5.3           Early Retirement Income.  The annual amount of Retirement Income to be payable in monthly installments to each Participant who retires early in accordance with Section 4.3 shall, at the Participant's election, be the amount specified in (a) or (b) below.
 
(a)           Early Retirement Income Commencing at Normal Retirement Date.  The amount of a Participant's Early Retirement Income, commencing on his Normal Retirement Date, shall be his Accrued Benefit based on his Average Final Compensation, Covered Compensation and Years of Benefit Service as of his Early Retirement Date.
 
(b)           Early Retirement Income Commencing Prior to Normal Retirement Date.  The amount of a Participant's Early Retirement Income, commencing on or after his Early Retirement Date but prior to his Normal Retirement Date, shall be equal to his Accrued Benefit computed under Section 5.3(a), reduced according to the following table.  The reduction percentages are for each month by which the date of commencement of such Retirement Income precedes the Participant's Normal Retirement Age.

·····

Written request 1 - Pick out each line in the records that contains the word "three".
The text and the records are unrelated to each other.

Extracted data -

·····

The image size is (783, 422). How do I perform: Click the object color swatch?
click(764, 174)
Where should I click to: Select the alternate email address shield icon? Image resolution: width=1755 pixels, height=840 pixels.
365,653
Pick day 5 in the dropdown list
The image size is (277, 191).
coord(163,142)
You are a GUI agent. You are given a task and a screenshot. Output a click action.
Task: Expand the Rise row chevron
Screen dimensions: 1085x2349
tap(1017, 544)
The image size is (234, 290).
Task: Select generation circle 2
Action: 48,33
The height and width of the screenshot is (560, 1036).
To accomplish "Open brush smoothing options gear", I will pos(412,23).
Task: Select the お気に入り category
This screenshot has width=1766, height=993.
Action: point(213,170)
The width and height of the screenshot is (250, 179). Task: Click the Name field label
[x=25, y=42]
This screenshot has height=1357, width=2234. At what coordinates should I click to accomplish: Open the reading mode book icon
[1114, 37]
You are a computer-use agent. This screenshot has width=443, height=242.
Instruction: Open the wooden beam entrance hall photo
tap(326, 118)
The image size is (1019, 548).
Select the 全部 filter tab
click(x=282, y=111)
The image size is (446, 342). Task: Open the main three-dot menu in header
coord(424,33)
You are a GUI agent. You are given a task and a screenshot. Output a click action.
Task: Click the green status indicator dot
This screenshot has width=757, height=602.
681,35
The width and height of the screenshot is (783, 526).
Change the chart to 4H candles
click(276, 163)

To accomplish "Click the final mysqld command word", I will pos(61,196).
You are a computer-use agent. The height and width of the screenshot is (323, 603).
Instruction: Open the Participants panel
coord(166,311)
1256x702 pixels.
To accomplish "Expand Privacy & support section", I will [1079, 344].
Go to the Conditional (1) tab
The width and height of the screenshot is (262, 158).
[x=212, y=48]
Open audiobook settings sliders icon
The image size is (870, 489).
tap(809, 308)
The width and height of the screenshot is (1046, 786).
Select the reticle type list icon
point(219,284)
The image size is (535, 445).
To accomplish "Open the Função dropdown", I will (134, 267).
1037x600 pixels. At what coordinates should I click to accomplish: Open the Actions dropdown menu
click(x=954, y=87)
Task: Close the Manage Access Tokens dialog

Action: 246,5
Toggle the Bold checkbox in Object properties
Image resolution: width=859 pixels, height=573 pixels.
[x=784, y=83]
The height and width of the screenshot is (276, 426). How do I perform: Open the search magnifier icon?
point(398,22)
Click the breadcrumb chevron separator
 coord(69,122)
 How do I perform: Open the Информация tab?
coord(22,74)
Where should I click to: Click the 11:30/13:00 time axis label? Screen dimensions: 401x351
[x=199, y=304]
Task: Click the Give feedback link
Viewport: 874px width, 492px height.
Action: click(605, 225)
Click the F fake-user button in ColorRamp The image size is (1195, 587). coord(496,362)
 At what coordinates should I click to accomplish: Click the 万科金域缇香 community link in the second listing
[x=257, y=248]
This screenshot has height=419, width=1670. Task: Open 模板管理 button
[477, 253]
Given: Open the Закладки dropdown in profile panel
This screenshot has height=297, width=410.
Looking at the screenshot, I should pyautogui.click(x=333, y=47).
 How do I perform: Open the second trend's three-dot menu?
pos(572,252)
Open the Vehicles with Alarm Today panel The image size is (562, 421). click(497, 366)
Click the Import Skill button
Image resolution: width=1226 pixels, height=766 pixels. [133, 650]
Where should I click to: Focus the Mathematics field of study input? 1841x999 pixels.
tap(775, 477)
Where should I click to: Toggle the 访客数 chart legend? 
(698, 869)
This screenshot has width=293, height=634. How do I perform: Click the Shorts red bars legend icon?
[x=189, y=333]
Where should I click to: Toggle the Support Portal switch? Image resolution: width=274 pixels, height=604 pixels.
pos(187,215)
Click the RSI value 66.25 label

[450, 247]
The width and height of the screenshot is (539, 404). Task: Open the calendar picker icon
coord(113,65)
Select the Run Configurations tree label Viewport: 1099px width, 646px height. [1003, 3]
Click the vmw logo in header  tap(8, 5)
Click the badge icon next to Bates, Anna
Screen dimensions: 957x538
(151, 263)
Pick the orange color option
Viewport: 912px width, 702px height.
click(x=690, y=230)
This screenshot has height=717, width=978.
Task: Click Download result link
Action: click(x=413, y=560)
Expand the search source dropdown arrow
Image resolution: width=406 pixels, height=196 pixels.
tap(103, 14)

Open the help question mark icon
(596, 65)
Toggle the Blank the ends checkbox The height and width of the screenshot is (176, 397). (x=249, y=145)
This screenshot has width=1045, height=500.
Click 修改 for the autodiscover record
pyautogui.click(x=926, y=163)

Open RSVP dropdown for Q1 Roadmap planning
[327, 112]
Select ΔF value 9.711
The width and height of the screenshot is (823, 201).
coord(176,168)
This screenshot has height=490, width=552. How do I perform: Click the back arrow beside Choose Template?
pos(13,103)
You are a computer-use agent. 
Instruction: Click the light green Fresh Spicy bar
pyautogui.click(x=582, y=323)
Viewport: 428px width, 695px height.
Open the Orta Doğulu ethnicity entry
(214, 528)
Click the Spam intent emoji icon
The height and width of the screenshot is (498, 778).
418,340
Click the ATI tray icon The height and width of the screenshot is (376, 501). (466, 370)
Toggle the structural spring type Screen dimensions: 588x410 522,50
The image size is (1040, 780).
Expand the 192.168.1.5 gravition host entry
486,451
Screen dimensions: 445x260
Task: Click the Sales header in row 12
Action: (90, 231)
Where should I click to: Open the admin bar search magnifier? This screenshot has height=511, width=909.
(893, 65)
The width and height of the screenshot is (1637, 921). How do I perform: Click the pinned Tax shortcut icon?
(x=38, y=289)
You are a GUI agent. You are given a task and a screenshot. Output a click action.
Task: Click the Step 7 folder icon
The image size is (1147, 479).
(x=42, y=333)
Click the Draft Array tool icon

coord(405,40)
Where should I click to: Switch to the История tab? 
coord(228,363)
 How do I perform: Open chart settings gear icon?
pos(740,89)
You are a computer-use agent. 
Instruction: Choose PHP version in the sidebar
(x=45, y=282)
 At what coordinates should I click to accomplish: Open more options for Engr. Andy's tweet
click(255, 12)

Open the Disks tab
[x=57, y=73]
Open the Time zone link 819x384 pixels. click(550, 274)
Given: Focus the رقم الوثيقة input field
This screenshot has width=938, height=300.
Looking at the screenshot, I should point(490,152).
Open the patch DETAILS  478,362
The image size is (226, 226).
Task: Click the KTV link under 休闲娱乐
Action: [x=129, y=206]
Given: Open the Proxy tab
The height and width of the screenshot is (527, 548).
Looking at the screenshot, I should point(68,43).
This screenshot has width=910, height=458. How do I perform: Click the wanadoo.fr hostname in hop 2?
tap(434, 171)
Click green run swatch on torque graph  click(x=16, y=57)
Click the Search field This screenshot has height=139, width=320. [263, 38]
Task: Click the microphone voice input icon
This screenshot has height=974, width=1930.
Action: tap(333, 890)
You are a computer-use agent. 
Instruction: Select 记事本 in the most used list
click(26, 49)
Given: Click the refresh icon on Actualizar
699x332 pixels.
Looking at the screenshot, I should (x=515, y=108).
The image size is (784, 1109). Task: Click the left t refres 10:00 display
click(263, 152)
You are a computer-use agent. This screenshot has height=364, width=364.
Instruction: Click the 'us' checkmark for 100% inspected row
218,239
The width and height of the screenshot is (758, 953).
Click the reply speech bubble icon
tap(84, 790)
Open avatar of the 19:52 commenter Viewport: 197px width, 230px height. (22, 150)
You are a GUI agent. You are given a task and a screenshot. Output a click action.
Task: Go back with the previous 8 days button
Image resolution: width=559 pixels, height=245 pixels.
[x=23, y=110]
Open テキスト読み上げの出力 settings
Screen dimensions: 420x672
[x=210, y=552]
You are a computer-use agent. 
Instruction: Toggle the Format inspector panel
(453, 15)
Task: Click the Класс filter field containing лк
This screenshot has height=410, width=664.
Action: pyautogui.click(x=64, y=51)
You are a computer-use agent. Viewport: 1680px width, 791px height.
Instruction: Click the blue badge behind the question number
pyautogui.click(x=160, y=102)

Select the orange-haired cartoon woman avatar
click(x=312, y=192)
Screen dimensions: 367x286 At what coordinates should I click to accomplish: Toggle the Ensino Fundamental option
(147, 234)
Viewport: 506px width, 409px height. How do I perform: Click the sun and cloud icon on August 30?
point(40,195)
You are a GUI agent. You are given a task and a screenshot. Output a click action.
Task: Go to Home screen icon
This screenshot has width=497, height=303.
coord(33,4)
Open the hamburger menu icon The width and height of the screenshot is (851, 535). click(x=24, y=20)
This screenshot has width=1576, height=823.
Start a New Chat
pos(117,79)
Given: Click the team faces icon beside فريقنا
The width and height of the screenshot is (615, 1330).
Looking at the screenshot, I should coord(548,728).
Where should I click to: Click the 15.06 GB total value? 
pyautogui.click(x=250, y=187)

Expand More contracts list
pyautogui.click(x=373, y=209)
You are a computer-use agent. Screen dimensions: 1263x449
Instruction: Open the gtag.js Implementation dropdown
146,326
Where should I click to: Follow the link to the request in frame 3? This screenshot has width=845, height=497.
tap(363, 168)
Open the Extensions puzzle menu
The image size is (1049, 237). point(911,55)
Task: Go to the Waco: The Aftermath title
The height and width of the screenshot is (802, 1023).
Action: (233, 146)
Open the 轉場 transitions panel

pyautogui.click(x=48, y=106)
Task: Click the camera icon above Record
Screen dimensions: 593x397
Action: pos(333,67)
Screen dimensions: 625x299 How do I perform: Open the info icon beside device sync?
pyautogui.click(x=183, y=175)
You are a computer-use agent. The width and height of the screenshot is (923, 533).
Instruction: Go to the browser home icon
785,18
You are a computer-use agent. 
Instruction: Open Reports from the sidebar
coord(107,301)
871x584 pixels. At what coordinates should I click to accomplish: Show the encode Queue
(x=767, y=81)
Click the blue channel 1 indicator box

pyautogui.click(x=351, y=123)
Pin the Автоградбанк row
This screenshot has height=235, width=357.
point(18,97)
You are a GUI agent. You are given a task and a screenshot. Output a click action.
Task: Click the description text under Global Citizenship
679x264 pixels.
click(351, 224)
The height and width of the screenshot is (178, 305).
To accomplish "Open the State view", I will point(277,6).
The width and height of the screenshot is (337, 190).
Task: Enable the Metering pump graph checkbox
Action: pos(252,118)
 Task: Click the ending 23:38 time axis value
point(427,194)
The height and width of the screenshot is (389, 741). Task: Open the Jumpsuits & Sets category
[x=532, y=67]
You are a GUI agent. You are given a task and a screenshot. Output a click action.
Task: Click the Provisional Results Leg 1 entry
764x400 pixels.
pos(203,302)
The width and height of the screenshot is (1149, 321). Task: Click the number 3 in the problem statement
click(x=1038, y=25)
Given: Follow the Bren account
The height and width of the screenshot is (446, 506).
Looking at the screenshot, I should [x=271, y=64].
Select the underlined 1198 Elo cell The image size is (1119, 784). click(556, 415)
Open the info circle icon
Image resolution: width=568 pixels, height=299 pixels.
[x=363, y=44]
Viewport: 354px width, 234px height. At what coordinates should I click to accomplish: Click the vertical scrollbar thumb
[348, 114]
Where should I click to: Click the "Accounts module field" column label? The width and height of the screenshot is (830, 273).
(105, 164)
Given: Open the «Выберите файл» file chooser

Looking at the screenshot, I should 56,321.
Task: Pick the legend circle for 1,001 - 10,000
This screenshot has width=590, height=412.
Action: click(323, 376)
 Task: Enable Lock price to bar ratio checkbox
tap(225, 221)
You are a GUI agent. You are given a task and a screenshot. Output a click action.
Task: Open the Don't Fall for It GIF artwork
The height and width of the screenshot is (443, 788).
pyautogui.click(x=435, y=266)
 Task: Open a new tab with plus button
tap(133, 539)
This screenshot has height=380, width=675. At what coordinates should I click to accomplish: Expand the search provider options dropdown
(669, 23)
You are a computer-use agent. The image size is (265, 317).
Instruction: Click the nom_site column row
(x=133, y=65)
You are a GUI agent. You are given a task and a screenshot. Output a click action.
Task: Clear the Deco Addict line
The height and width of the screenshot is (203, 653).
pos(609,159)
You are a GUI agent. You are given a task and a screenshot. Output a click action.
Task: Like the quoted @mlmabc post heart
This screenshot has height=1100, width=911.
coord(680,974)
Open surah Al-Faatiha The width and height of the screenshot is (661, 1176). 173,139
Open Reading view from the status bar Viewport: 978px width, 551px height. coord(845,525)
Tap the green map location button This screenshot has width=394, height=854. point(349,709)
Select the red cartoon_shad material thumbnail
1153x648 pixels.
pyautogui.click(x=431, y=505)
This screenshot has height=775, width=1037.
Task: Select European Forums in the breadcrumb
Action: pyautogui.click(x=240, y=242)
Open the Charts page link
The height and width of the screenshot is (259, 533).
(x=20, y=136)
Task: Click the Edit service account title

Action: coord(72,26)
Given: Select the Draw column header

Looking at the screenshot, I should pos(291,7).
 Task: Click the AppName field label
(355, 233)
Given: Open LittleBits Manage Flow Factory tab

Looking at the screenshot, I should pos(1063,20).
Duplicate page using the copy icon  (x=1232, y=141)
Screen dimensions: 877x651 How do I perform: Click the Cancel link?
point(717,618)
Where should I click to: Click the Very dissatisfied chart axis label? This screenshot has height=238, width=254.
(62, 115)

·····

Written request 2 - For each statement, state whether it agrees with the early retirement income provision, and quote the exact words from it that decide the answer. (a) The annual Retirement Income is paid in monthly installments. (b) Under option (a), the Early Retirement Income begins on the Early Retirement Date. (c) Under option (b), the reduction percentages apply for each year by which commencement precedes Normal Retirement Age.

Complete answer 1 -
The image size is (446, 342). Task: Open the main three-dot menu in header
 How do I perform: Open the second trend's three-dot menu?

Complete answer 2 -
(a) Yes: "to be payable in monthly installments"
(b) No: "commencing on his Normal Retirement Date"
(c) No: "The reduction percentages are for each month by which the date of commencement of such Retirement Income precedes the Participant's Normal Retirement Age."